* **Отрывок источника**
_ _ _ _ _

Рассуди же, о вдумчивый слушатель мой, разве древо не является древом, не будучи названным каким-нибудь словом, а ведь у каждого народа, и ты знаешь сие по странствиям своим, как и я сам, что в каждом языке именование одного и того же различно, но предмет по этой причине качеств своих не меняет! Вот, есть река, имеющая исток в стране одной, где говорят на одном языке, и это страна гор, вот она течет в начале пути в предгорьях, где живет другой народ, говорящий на другом языке, а вот она в среднем течении разливается в иной стране, а потом еще в иной, люди которых враждуют и убивают друг друга, и говорят на различных наречиях, и веру разную исповедуют, а вот река при впадении в море широкою дельтою лежит в другой стране, и там говорят иначе – но перестала ли быть вода иною, хотя все именуют ее инаково? Природа воды суть ее природа, и не другое, как ни назови ее, а что невыразимо в словах, неистощимо в действии. Проникнуть же в окружение твое до такой степени, чтобы сокрытое и неявное, невыразимое и неосязаемое, не имеющее слов в языке твоем, возможно лишь при условии глубокого размышления о том, предоставив себя руслом для потока неясных мыслей, проистекающих из самых обыкновенных вещей, как цвет листа или простая форма сосуда, и прислушиваясь к ощущениям, который сей поток внутри тебя рождает, возможно есть, что разберешь в их бормотании и откровение.

_ _ _ _ _

* **Предоставленные данные**

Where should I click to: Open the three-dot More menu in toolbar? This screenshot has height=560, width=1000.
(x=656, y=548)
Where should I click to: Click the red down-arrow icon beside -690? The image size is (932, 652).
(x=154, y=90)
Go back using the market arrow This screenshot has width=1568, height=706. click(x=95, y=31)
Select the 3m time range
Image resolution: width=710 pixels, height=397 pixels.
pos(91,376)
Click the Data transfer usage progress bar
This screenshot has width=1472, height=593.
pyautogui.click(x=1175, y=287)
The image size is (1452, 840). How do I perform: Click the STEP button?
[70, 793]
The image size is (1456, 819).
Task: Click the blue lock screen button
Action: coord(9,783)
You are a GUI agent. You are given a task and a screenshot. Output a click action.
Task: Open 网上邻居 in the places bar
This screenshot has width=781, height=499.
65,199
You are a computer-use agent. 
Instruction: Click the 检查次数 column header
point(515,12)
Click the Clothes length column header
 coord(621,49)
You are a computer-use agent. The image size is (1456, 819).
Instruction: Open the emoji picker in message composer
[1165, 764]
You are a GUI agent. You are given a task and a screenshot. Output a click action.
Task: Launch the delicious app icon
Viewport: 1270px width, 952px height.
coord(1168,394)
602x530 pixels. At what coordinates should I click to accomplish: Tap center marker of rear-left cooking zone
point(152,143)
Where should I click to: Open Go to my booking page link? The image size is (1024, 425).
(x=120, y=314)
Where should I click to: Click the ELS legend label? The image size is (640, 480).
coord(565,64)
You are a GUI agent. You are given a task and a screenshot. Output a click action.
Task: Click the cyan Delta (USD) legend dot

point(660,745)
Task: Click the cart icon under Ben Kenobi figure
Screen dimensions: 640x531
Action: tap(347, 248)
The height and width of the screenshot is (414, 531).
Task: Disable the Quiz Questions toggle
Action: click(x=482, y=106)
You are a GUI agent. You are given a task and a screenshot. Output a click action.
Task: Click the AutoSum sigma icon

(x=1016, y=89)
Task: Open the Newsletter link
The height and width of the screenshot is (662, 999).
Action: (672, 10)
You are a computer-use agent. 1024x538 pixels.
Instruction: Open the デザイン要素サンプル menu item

_ _ _ _ _

* **Что сделать**
• A. Какие две обыкновенные вещи названы в отрывке примерами того, из чего проистекают неясные мысли?
• B. Изложите суть отрывка в двух предложениях.
Пожалуйста, опирайтесь только на отрывок.

* **Ответы к заданиям**
• A. Цвет листа и простая форма сосуда.

• B. Предмет не меняет своих качеств оттого, что в разных языках его называют по-разному: река, текущая через страны с разными наречиями, остается той же водой. Постичь невыразимое в словах можно лишь глубоким размышлением, отдаваясь потоку мыслей, рождаемых самыми обыкновенными вещами, и прислушиваясь к ощущениям, которые этот поток вызывает.